Le indagini hanno fatto emergere che lo schema criminale realizzato dai professionisti arrestati è risultato strumentale non solo a garantire un indebito risparmio di imposta a numerosi contribuenti nazionali, in favore dei quali i proventi della frode fiscale venivano gestiti fiduciariamente in paradisi fiscali oppure retrocessi in denaro contante, ma anche a creare fondi neri all’estero, oggetto di monetizzazione in contanti per la successiva effettuazione di dazioni corruttive o in alternativa al trasferimento delle somme sui conti elvetici dei destinatari delle tangenti.

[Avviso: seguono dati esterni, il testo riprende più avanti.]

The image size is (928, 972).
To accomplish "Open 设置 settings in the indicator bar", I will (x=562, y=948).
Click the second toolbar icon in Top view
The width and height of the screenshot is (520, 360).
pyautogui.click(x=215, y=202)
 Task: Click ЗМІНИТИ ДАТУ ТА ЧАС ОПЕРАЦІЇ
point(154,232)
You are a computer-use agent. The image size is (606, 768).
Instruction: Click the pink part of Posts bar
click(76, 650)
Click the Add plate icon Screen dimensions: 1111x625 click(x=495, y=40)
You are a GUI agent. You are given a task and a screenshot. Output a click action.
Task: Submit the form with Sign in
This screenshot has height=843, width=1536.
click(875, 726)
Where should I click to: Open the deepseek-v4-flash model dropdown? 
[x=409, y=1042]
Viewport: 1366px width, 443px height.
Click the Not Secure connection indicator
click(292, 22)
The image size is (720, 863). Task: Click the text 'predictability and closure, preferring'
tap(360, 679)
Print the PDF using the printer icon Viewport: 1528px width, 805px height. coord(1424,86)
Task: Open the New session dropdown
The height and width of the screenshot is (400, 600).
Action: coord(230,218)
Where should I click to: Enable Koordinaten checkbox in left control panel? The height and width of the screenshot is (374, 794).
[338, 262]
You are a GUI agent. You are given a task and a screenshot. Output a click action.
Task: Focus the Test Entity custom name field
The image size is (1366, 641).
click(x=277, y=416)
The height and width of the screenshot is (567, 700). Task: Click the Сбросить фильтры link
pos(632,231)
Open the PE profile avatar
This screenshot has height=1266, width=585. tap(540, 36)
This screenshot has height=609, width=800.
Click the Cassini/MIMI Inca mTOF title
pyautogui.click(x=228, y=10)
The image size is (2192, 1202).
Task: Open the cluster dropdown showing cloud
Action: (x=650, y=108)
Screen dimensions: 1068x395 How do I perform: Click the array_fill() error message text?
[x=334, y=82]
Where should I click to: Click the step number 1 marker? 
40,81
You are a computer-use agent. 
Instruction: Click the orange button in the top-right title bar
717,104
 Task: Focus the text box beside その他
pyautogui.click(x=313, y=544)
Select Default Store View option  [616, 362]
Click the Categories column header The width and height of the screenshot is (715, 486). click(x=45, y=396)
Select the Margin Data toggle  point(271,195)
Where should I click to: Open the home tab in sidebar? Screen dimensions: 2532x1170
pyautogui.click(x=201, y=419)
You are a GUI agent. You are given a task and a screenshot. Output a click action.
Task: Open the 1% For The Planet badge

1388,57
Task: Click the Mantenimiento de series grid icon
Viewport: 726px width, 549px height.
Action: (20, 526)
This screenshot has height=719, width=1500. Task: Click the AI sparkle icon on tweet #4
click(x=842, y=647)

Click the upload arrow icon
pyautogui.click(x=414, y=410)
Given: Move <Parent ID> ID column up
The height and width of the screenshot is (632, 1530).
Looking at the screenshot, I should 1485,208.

In particolare, con riferimento alle contestate condotte di corruzione fra privati. In un caso le fatture false (per un importo complessivo di circa 1,6 milioni di euro) annotate in contabilità dalla multinazionale milanese, per presunti servizi di intermediazione e consulenza, sarebbero state monetizzate e consegnate a dirigenti “apicali” della citata società, i quali avrebbero poi provveduto a consegnare somme pari a 740.000 euro al direttore acquisti di una importante impresa energetica francese attiva nell’estrazione e lavorazione di prodotti petroliferi.

Le mazzette

Le mazzette avrebbero consentito alla multinazionale milanese di aggiudicarsi un’importante commessa da oltre 20 milioni di euro con un vantaggio di oltre 11,5 milioni di euro, interamente sequestrati dai finanzieri sui conti correnti della multinazionale italiana. In un altro episodio, il pagamento della “tangente” di 417.800 euro sarebbe avvenuto, prevalentemente, ad opera del fiduciario svizzero e di un suo sodale, in parte in contanti e in parte su relazioni bancarie elvetiche intestate a esponenti apicali di una società piemontese operante nel settore ingegneristico.

Tali somme originano dal pagamento di fatture per operazioni inesistenti, per un importo di euro 550.000, da parte di una società milanese la quale, a fronte delle dazioni corruttive veicolate attraverso la fiduciaria elvetica e previo pagamento della commissione del 18% per i riciclatori delle somme, avrebbe ottenuto dalla predetta impresa piemontese commesse per un valore di oltre 20 milioni di euro. L’attività in corso di esecuzione si colloca nell’ambito di una più vasta operazione internazionale svolta in sinergia con la Gendarmeria francese e con la Polizia Cantonale del Ticino che, grazie ad appositi Ordini Europei di Indagine e ad attività di rogatoria internazionale adottati dalla locale Procura della Repubblica, in concomitanza con le attività di polizia giudiziaria in Italia, stanno eseguendo perquisizioni presso la sede di Lugano della fiduciaria che fa capo al principale indagato e presso l’abitazione del medesimo professionista svizzero arrestato per riciclaggio e, per quanto concerne la Francia, perquisizioni presso l’abitazione e l’ufficio del dirigente della multinazionale francese accusato di aver intascato tangenti per oltre 700.000 euro.

Gli indagati

Sono 9 gli indagati, a vario titolo, per il reato di riciclaggio internazionale aggravato dalla finalità di consentire a terzi di commettere condotte di corruzione fra privati, frode fiscale mediante uso di fatture per operazioni inesistenti o più articolate operazioni di interposizione fittizia di veicoli societari creati ad hoc per dirottare in paradisi fiscali redditi altrimenti imponibili in Italia e, infine, corruzione fra privati. La multinazionale milanese, che grazie alle tangenti pagate dai sui ex dirigenti, avrebbe ottenuto una commessa da 20 milioni di euro, dovrà rispondere ai sensi della disciplina della responsabilità amministrativa degli enti che prevede l’applicabilità di sanzioni pecuniarie oltre al sequestro del profitto delle condotte corruttive commesse a proprio beneficio e vantaggio.